BEGIN Reading passage

Imagine driving along a rural road and seeing many small farms, all growing flourishing crops. Would you know how the farmers obtained the funds to plant these crops, enhance their productivity, and deliver them to market?
 
The story of Coopervoltapinho, an agricultural cooperative located in Santa Catarina State in southern Brazil, illustrates the important role played by financing in supporting smallholder agriculture. Coopervoltapinho, whose 180 members are served by approximately 3 full time employees using equipment owned by the cooperative and working out of the cooperative’s own facilities, serves an attractive niche market for rice, faces more demand than it can supply, and has room to grow. These characteristics normally would make it very attractive for investors and lending institutions. But Coopervoltapinho has a problem: it is not a firm, but a cooperative. In Brazil as in many other countries, even when cooperatives are operated for profit, they are seen as risky investments, mainly due to perceived weaknesses in their governance structures, decision making processes, and management capacity. 
 
Financial institutions that are reluctant to lend to cooperatives frequently bring up examples in which the president of a cooperative absconded with the members’ money, citing this as evidence that all cooperatives are unreliable. But at least in Brazil, where agriculture cooperatives often compete with the most powerful agrifood conglomerates, this characterization is incorrect. For this reason, the World Bank has partnered with several states (Santa Catarina, Sao Paulo, Parana, Pernambuco, Rio Grande do Norte, Ceara, Acre, and Rio de Janeiro) to tackle what economists would characterize as a market failure, providing matching grants to support business plans presented by agricultural cooperatives and producer associations.

END Reading passage

**Task item**
Write the next part of the passage on financing farm cooperatives in Brazil, picking up after its final sentence.

BEGIN Data section

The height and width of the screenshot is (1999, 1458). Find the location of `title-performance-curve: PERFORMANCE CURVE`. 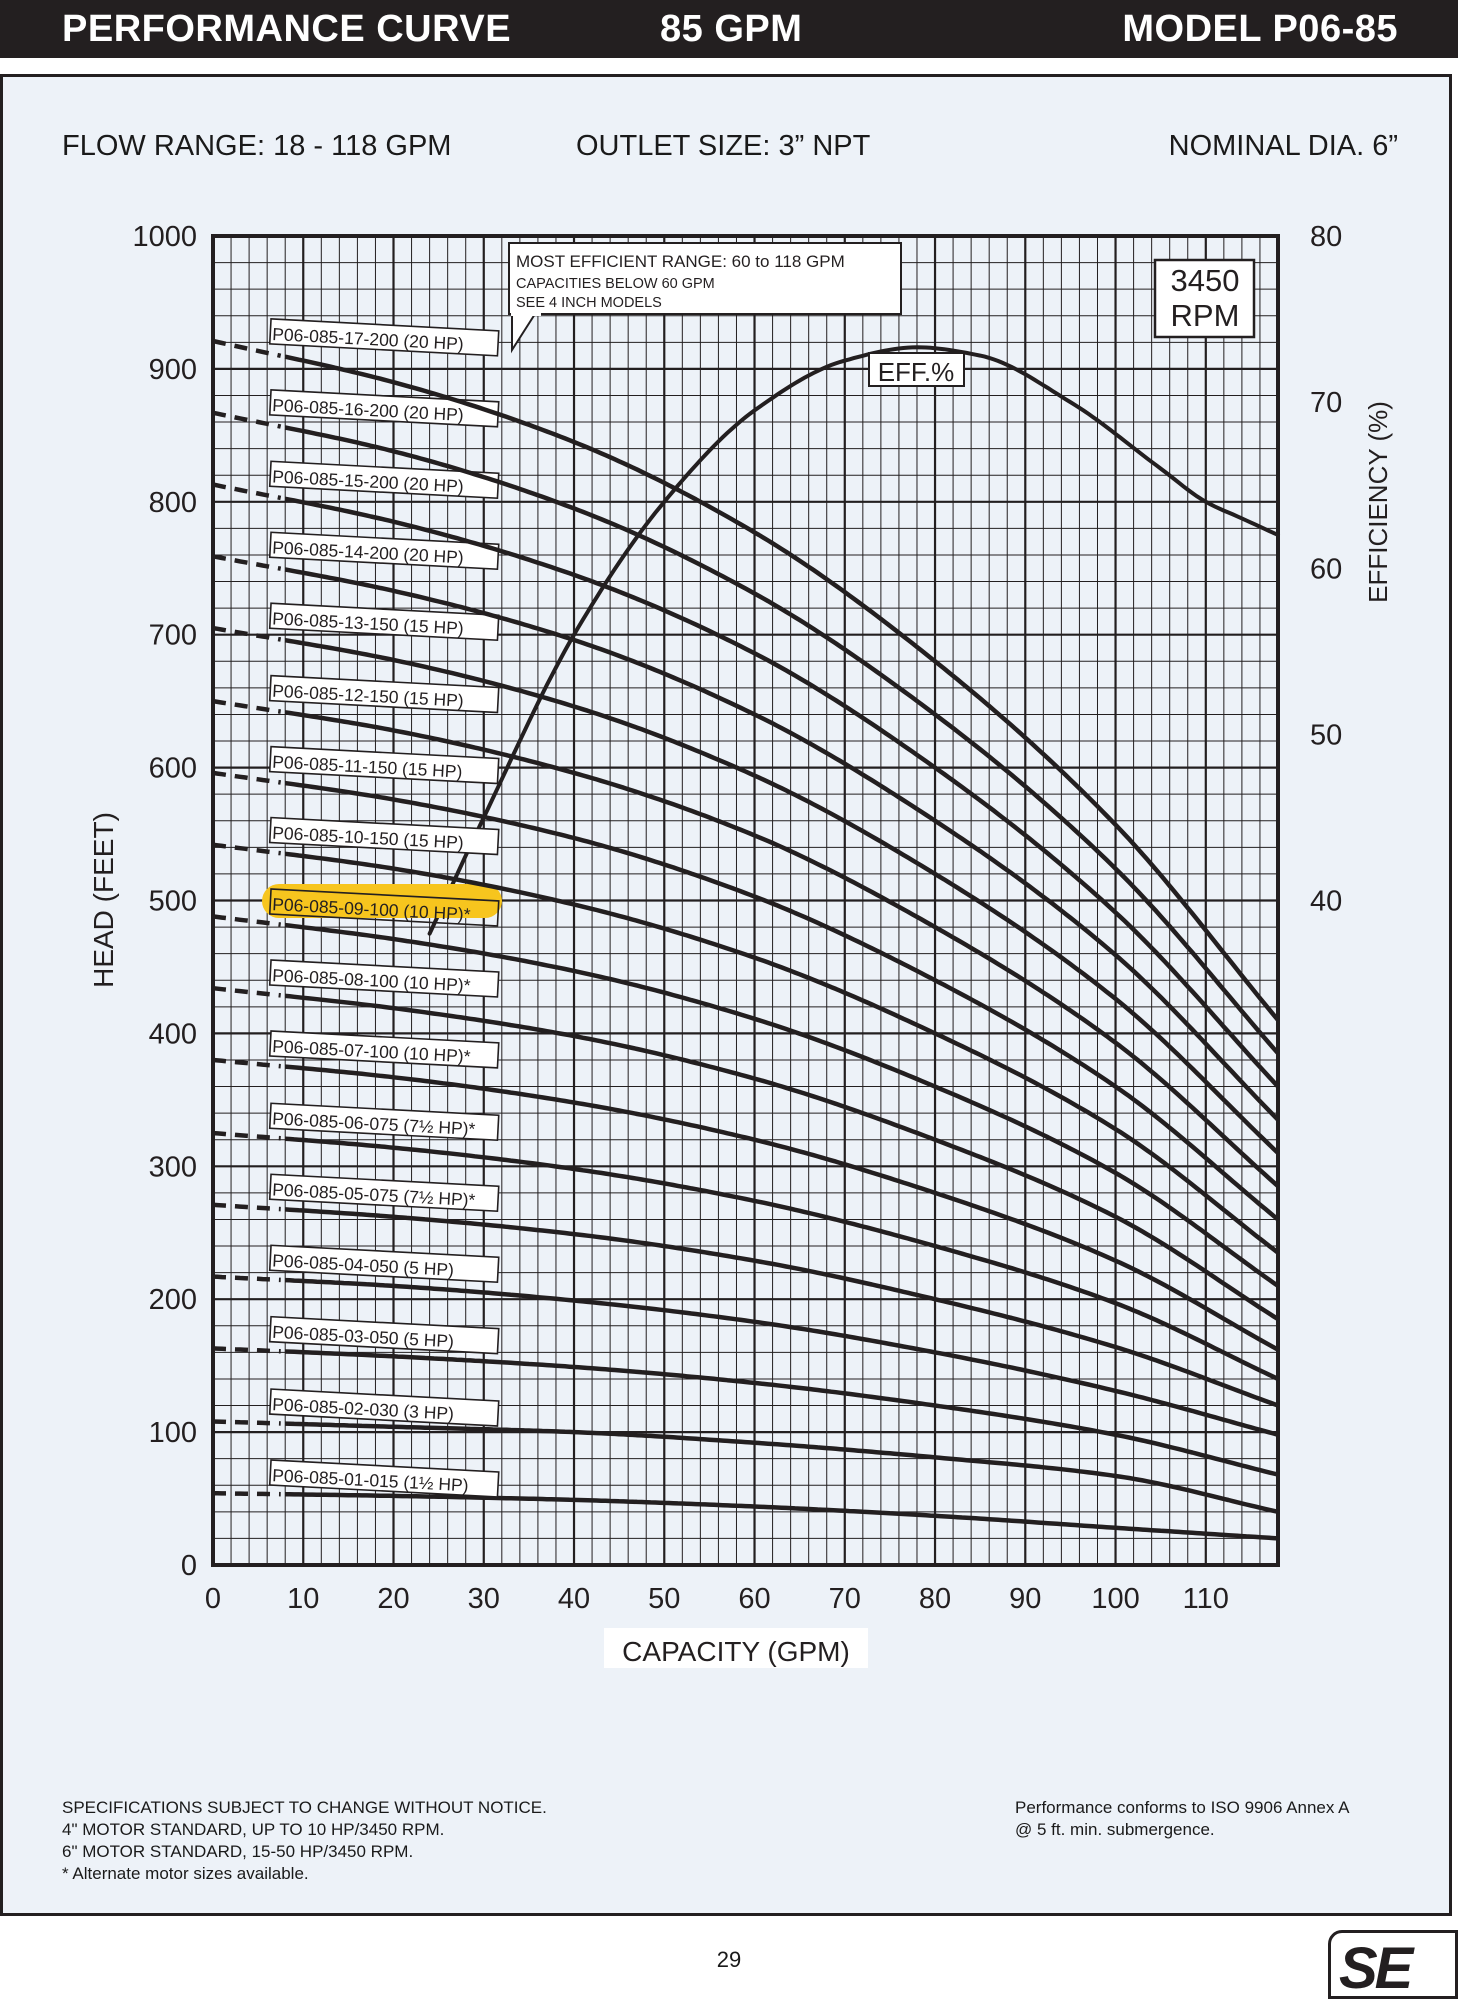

END Data section

**Result of this exercise**
 
Santa Catarina is one of the states that has received financing from the World Bank. The SC Rural Program has had a major impact in terms of improving the competitiveness and increasing the revenues of family farmer organizations, including cooperatives and producer associations.  A recent impact evaluation showed that family farmer organizations that received matching grants to support investment in agribusiness plans more than doubled their revenues compared to those who did not receive matching grants.  Furthermore, the matching grants were able to leverage more than 50% in counterpart funding sourced from commercial loans and/or the farmers’ own resources.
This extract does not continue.